### WHAT YOU ARE ASKED TO DO
Write out again only the lines that run from the start of the entries to the line containing "Click Freiburg's gold", both included.

Source records:
───

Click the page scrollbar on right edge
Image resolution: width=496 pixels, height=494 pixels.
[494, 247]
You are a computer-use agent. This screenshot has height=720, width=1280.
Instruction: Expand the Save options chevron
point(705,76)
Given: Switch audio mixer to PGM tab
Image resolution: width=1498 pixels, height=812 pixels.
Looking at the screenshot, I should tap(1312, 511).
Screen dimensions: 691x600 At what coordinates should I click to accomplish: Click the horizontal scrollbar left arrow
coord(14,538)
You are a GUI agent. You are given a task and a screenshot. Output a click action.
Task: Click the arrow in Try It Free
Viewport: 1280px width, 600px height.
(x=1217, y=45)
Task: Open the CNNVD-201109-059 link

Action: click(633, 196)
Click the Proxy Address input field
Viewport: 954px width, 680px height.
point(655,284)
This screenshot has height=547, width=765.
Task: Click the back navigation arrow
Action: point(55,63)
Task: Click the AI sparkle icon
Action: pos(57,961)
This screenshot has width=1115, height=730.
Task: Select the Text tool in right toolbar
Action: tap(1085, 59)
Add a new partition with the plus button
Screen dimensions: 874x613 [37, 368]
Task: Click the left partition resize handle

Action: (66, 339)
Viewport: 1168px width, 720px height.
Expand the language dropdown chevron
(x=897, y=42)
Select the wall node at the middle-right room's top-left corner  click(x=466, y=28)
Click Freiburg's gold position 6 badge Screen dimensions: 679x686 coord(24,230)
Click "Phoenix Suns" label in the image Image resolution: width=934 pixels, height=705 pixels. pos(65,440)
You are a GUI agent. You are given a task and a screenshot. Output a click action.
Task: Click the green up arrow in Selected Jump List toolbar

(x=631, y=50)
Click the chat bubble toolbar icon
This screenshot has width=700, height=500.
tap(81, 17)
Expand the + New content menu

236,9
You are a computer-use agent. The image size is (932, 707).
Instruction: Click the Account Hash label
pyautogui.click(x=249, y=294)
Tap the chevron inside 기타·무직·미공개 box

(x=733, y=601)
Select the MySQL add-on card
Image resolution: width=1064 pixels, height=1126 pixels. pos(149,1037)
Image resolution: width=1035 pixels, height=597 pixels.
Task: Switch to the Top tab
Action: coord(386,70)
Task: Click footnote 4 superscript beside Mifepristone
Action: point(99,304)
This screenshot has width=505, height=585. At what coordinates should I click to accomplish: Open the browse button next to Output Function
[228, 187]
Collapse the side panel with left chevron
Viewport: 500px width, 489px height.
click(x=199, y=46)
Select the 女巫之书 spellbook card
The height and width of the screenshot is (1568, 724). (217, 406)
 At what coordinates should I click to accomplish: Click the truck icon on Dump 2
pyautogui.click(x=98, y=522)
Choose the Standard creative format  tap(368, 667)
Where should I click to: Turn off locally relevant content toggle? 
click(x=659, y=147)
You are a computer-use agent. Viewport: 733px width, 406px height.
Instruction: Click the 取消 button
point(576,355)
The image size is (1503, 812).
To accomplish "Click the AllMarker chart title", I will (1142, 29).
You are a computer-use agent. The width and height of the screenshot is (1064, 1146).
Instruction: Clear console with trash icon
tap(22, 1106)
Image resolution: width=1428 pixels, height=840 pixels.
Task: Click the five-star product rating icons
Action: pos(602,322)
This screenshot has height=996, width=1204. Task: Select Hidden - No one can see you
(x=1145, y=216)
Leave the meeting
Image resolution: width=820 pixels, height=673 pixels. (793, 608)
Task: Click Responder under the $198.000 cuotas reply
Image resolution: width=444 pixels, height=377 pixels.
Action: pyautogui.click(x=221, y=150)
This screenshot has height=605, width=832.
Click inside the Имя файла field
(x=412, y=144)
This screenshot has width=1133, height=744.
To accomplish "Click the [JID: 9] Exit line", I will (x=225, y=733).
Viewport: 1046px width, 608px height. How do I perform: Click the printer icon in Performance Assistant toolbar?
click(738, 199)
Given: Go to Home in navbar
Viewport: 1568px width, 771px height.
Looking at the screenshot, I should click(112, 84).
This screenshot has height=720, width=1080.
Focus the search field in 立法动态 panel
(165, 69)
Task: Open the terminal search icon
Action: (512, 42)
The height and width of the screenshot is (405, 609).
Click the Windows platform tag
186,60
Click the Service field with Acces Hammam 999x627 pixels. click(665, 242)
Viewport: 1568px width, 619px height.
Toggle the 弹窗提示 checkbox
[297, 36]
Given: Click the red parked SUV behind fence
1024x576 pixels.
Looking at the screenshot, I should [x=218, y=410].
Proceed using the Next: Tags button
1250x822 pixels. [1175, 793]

───

### FINAL ANSWER
Click the page scrollbar on right edge
Image resolution: width=496 pixels, height=494 pixels.
[494, 247]
You are a computer-use agent. This screenshot has height=720, width=1280.
Instruction: Expand the Save options chevron
point(705,76)
Given: Switch audio mixer to PGM tab
Image resolution: width=1498 pixels, height=812 pixels.
Looking at the screenshot, I should tap(1312, 511).
Screen dimensions: 691x600 At what coordinates should I click to accomplish: Click the horizontal scrollbar left arrow
coord(14,538)
You are a GUI agent. You are given a task and a screenshot. Output a click action.
Task: Click the arrow in Try It Free
Viewport: 1280px width, 600px height.
(x=1217, y=45)
Task: Open the CNNVD-201109-059 link

Action: click(633, 196)
Click the Proxy Address input field
Viewport: 954px width, 680px height.
point(655,284)
This screenshot has height=547, width=765.
Task: Click the back navigation arrow
Action: point(55,63)
Task: Click the AI sparkle icon
Action: pos(57,961)
This screenshot has width=1115, height=730.
Task: Select the Text tool in right toolbar
Action: tap(1085, 59)
Add a new partition with the plus button
Screen dimensions: 874x613 [37, 368]
Task: Click the left partition resize handle

Action: (66, 339)
Viewport: 1168px width, 720px height.
Expand the language dropdown chevron
(x=897, y=42)
Select the wall node at the middle-right room's top-left corner  click(x=466, y=28)
Click Freiburg's gold position 6 badge Screen dimensions: 679x686 coord(24,230)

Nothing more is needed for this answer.